*EXTRACTO DE LA PÁGINA*:

———

Todo esta pandilla se marchó a pasar unas semanas a la Villa Diodati (Génova), en un raro verano de 1816. Raro por el clima, tan intempestivo que ni se merecería la consideración de estival. Por los movimientos del volcán Tambora de Indonesia, nevó hasta mitad de junio y se sufrieron heladas que echaron a perder cultivos de Europa y Norteamérica, produciendo una tremenda hambruna intercontinental. Los amigos se refugiaban de las tormentas en largas tertulias, entretenidos con las historias de fantasmas de la entonces crepuscular literatura gótica, y pegando la hebra sobre la narrativa fantástica o el galvinismo.

Por fin, una noche, Byron tuvo la feliz ocurrencia: ¿por qué no hacer un concurso de relatos entre todos, a ver quién creaba la historia más aterradora?

También Polidori podía participar, aunque Byron tenía el hábito de reírse de sus escritos. Tanto el autor de Don Juan como Percy Shelley se olvidaron rápido del tema, tenían creaciones más importantes entre manos. Pero Polidori se tomó en serio el desafío, y sorprendió a propios y extraños con una historia, The Vampire, que contenía el que iba a convertirse en prototipo del vampiro romántico, y por extensión del actual.

La pesadilla de una noche de verano

A Mary tardó días en llegarle la idea de Frankenstein. Tanto se obsesionó con el reto -Byron la intimidaba un poco- y tanto le daba vueltas a si la electricidad podía o no generar vida, que la idea le vino en sueños.

En la duermevela entrevió al que sería su protagonista, Victor Frankenstein, al que puso a estudiar, en la ficción, en el Calvin College, un antiguo convento franciscano aún hoy operativo como colegio.

Victor, también afanado en encontrar el elixir de la existencia, recolecta huesos, dedos y demás miembros humanos para intentar darles vida. John Sutherland ha indicado en su libro How does Victor Frankestein make his monster? que, aunque en el texto no quede claro al 100%, el científico se la insufla en una “fálica sacudida” de electricidad.

La electricidad era un fenómeno aún bastante desconocido en sus fundamentos, aunque bien conocido por sus efectos.

Faraday no describió la inducción electromagnética, lo que daría origen a la Ley de Faraday, la base del control de la electricidad, hasta 1832, catorce años después de la edición de libro.

Además, faltaban 41 años para que Darwin publicara, entre polémicas y caricaturas, El origen de las especies. Cuando Shelley escribió su libro se consideraba posible que la electricidad estuviera en el origen de la vida, y se empezaba a especular, entre otros por Erasmus Darwin, el abuelo de Charles, con algún tipo de transformismo o evolución.

[caption id="attachment_14638" align="alignnone" width="550"] Ilustración de Henry Robinson en 1836 (Librería del Congreso).[/caption]

Inadaptación social

Como es sabido, Victor crea un hombre artificial de aspecto tan horroroso que lo acaba repudiando, así que el monstruo escapa del laboratorio para vengarse. Señala David J. Skall en su libro Screams of reason que Frankenstein –no está claro de dónde sacó Shelley el título, se baraja que pudo ser del castillo homónimo, aún hoy en pie en Alemania, o de Benjamin Franklin- es un cóctel de los arquetipos de Dios, Adán tras su expulsión del paraíso y Satán, constituyendo así una reflexión moral sobre la paternidad, o más bien sobre la responsabilidad que tenemos sobre lo que creamos. Lo que sale mal, no es la ciencia en sí sino su aceptación.

———

*TAREAS PENDIENTES*:
[a] Reproduce del fragmento el pasaje entre "Por fin, una" y "historia más aterradora?", ambos incluidos.
[b] Según el fragmento, ¿qué hizo que nevara hasta mitad de junio en el verano de 1816?
[c] Explica, con lo que dice el fragmento, por qué la idea de Frankenstein le llegó a Mary en sueños.
Apóyate únicamente en el fragmento para resolver.

*Una serie de entradas*:

———

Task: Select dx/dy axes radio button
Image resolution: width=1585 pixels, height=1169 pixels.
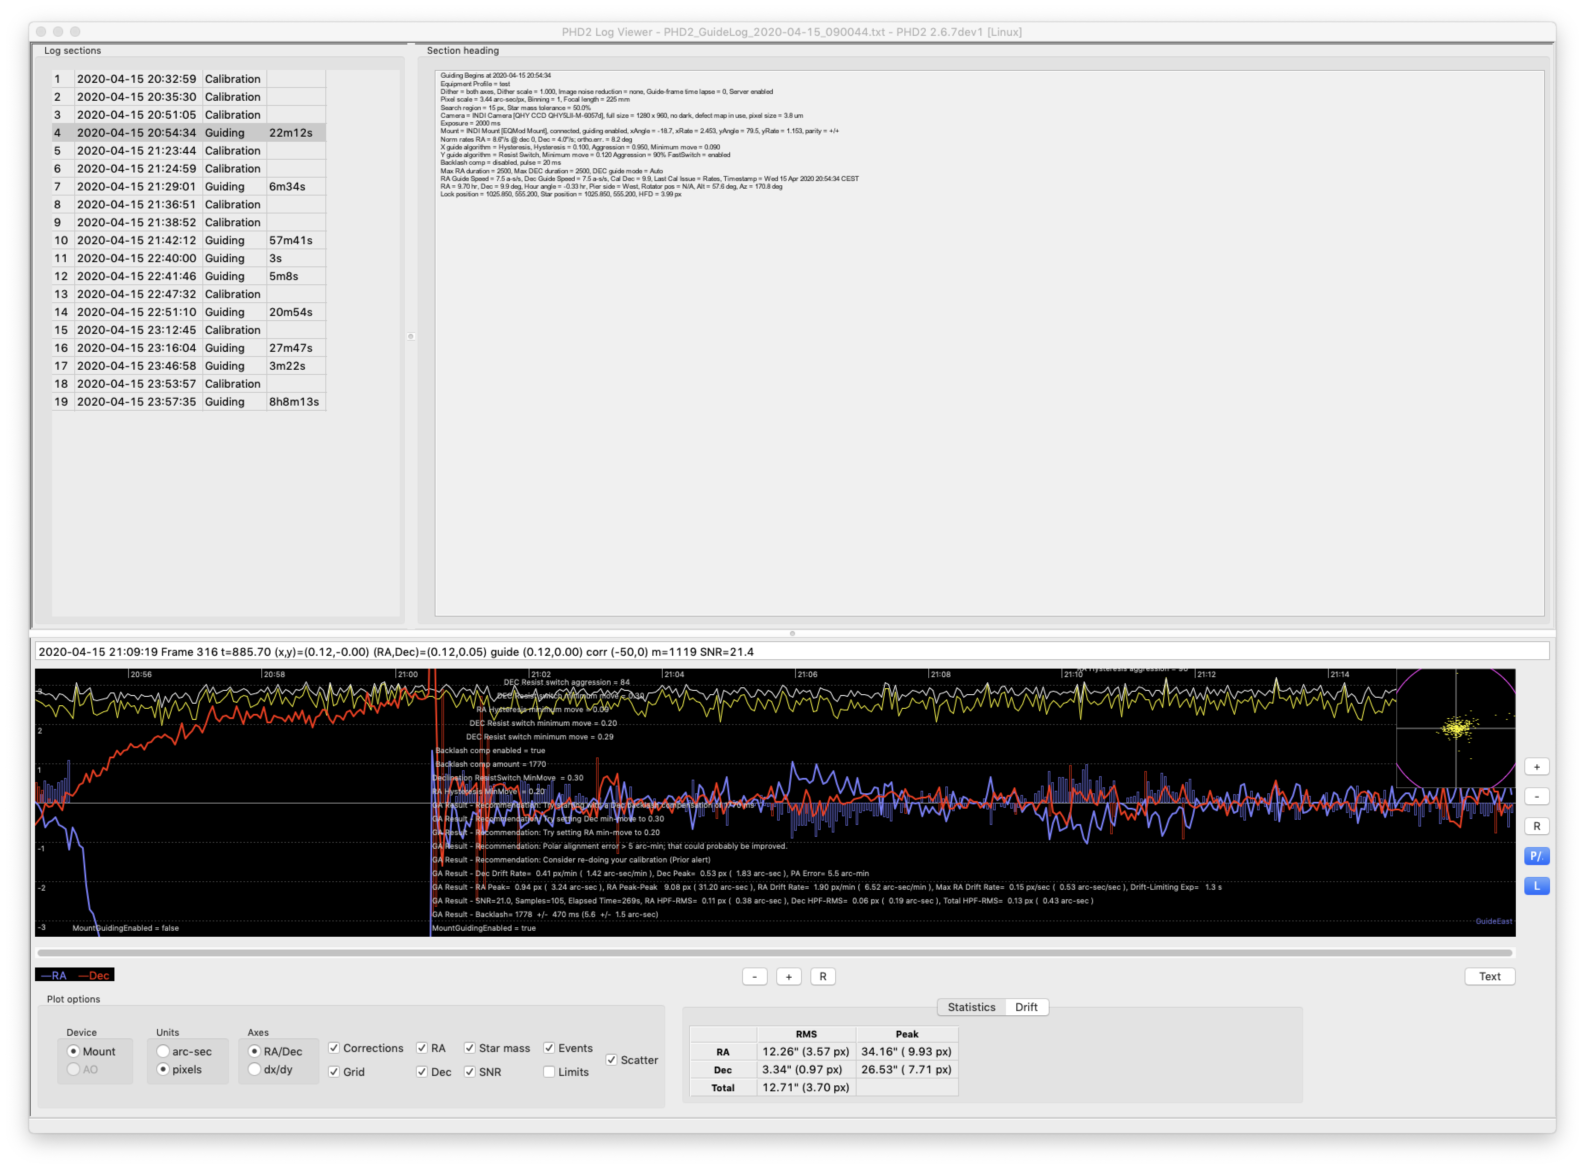Action: click(255, 1069)
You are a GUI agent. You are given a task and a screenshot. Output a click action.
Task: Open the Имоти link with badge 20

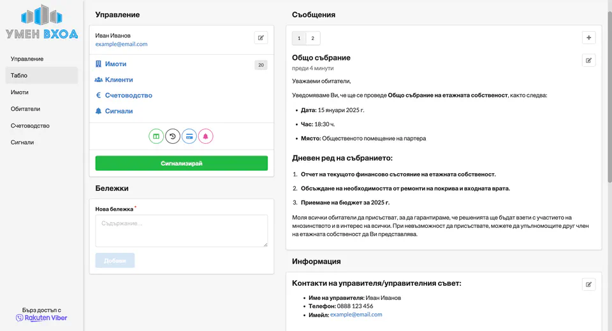pos(115,64)
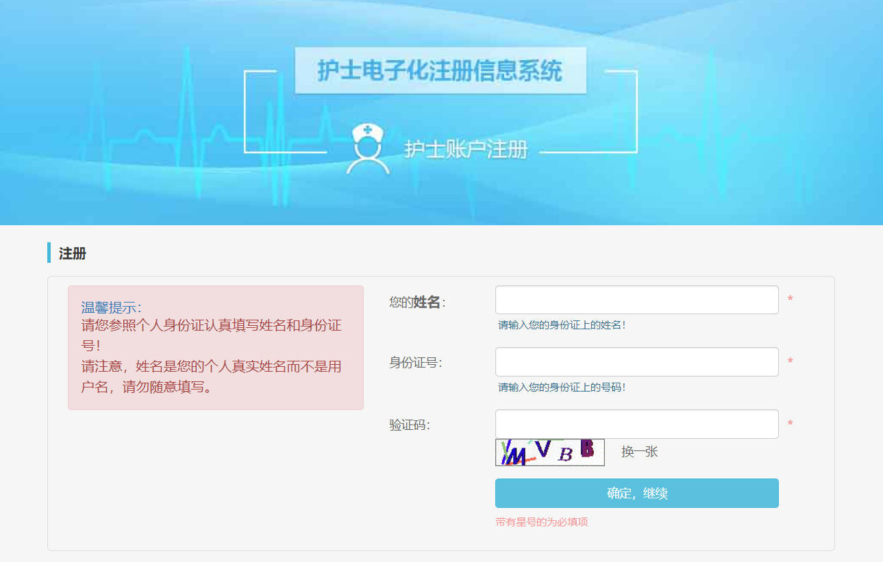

———

*RESPUESTAS EN ORDEN*:
[a]
Por fin, una noche, Byron tuvo la feliz ocurrencia: ¿por qué no hacer un concurso de relatos entre todos, a ver quién creaba la historia más aterradora?

[b] Los movimientos del volcán Tambora de Indonesia.

[c] Mary se obsesionó con el reto del concurso, en parte porque Byron la intimidaba un poco. Además, le daba muchas vueltas a si la electricidad podía o no generar vida, y por eso la idea le vino en sueños.